Creating Family Wealth
On May 29, 1917, John Fitzgerald Kennedy was born in an upstairs bedroom in the Kennedy home. The world at large was in turmoil, and the United States had just entered World War I. Joseph Kennedy Sr., unlike many of his college buddies, decided that it was more beneficial to continue his quest for wealth than to volunteer to serve in the war. Despite the world events, Joe moved ahead with his plan to become a millionaire by the age of thirty-five.
THEY SAID…
“The limits of Jack's knowledge about his Irish relatives was partly the result of his parent's upward mobility and their eagerness to replace their ‘Irishness’ with an American identity. Rose Kennedy, Jack's mother, took pains to instill American values in the children, ignoring their Irish roots.”

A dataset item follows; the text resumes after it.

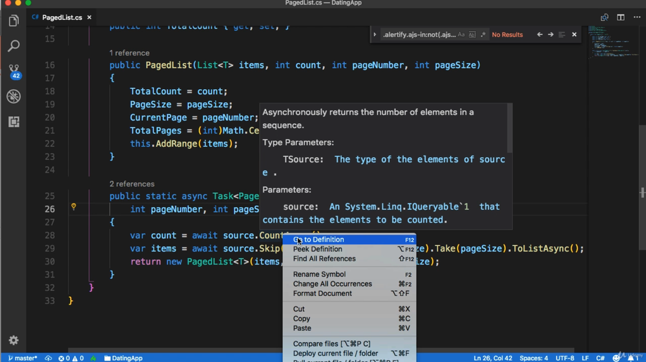Image resolution: width=646 pixels, height=362 pixels.
Task: Expand the replace field in find widget
Action: [x=375, y=35]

— Robert Dallek, An Unfinished Life
Joe was more determined than ever for social acceptance and desperately wanted to throw off the label of “Irishman.” He was finally able to break through the wall of prejudice at the Massachusetts Electric Company. After a series of rejections in his bid to become a board member, Joe was elected to the company board in 1917. His real step toward wealth came that same year when he left the bank to take a position as the general manager of Bethlehem Steel's Fore River shipyards in Quincy. The annual salary of $20,000 was well worth the expense for the company. Joe increased wartime production substantially and his inventiveness made him indispensable.

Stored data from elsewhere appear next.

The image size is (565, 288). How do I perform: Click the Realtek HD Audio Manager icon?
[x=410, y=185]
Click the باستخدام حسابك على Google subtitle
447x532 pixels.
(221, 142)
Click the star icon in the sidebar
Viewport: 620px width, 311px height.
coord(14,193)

John F. Kennedy and sister Eunice, circa 1925, Brookline, Massachusetts, Naples Road.
Photo Credit: John F. Kennedy Library Foundation in the John F. Kennedy Presidential Library and Museum, Boston
After Joe left Bethlehem in 1919, he was hired as a stockbroker by Galen Stone of the investment banking firm Hayden, Stone and Company. His salary was half of what he received at Bethlehem, but his investments more than made up for it. Under the guidance of the firm, Joe learned the art of earning money in the stock market by trading on inside information. For example, when he learned that Henry Ford planned to acquire the Pond Creek Coal Company, he bought 15,000 shares at $16 per share and then sold them for a sizable profit of $45 per share. Insider trading made Joe a rich man. In 1922, Joe opened his own office and expanded his business dealings into real estate and the movie industry. Within six years, Joe had made $2 million.
Joe also acquired his wealth from buying Massachusetts movie theaters and entering the liquor business. During Prohibition, according to Kennedy family legend, he was a bootlegger who worked with mobsters. The real money, however, came from his importation of Irish whiskey and Scotch from England. When Prohibition ended in 1933, he worked as an agent for such companies as Haig and Haig, John Dewar and Sons, and Gordon's Dry Gin.

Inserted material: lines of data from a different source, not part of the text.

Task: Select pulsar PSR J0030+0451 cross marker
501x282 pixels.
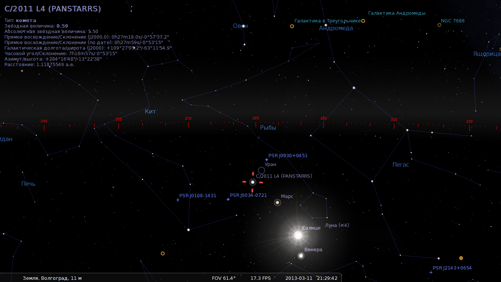Action: tap(267, 160)
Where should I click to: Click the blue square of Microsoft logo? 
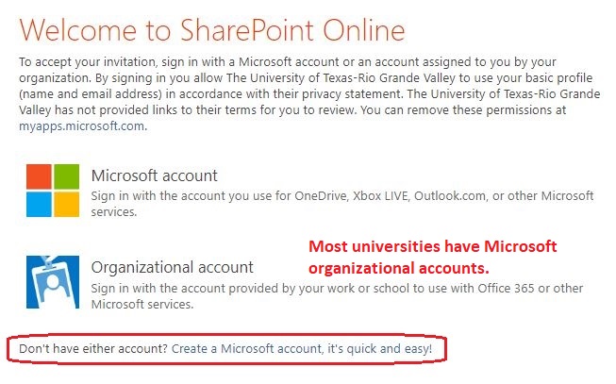(39, 204)

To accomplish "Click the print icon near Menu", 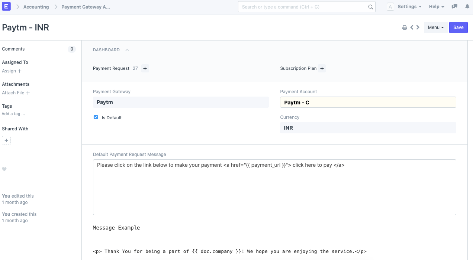I will [405, 27].
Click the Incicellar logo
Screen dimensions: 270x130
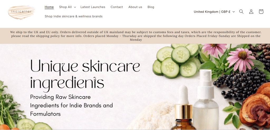pos(21,12)
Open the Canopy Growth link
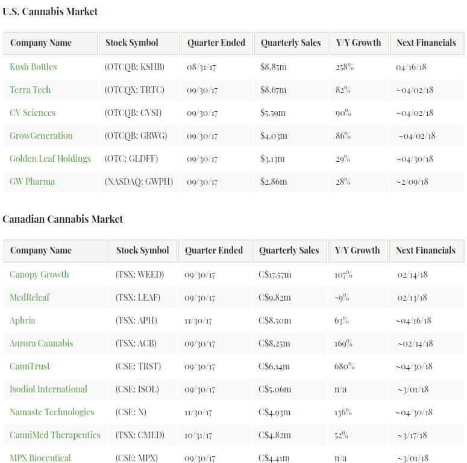The height and width of the screenshot is (463, 467). pos(39,275)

In 1921, Joe used his growing wealth to purchase a twelve-room home in Brookline and hire a live-in nursemaid for his expanding family. Rosemary was born in 1918, followed by Kathleen in 1920, Eunice in 1921, Patricia in 1924, Robert in 1925, Jean Ann in 1928, and Edward in 1932.
The Kennedy family.
Photo Credit: Miki Ansen/Getty Images News/Getty Images
The Perks of Wealth
The Kennedy family benefited as Joe continued to acquire wealth, especially during difficult economic times. When the Great Depression hit in 1929, the family hardly felt its effects. In 1960, when Jack was asked about his memory of the depression, he stated that he recalled very little about the time except that his family's wealth continued to grow. He remembered his father hiring more servants, the traveling, and the larger homes. The only effect of the depression that he could recollect was his father hiring extra gardeners to help them make ends meet.
FACT
In 1926, Joe Kennedy bought the Film Booking Offices of America, Inc. (FBO). He made a substantial fortune by cutting the cost of producing the already low-quality films and by increasing production to an average of one film per week. In 1928, he bought the KAO theater chain. In nearly three years, Joe had made $5,000,000.
While the family money had sheltered Jack from the effects of the Great Depression, it had also sheltered him from social mores. He developed a habit of carrying very little cash or none at all. Jack, like his siblings, had early on in childhood come to believe that as a Kennedy he was entitled to special treatment. Jack believed that he was good for his debt and it was quite common for friends, storeowners, and restaurants to get stuck with the tab. Nevertheless, more often than not, the debt was later paid.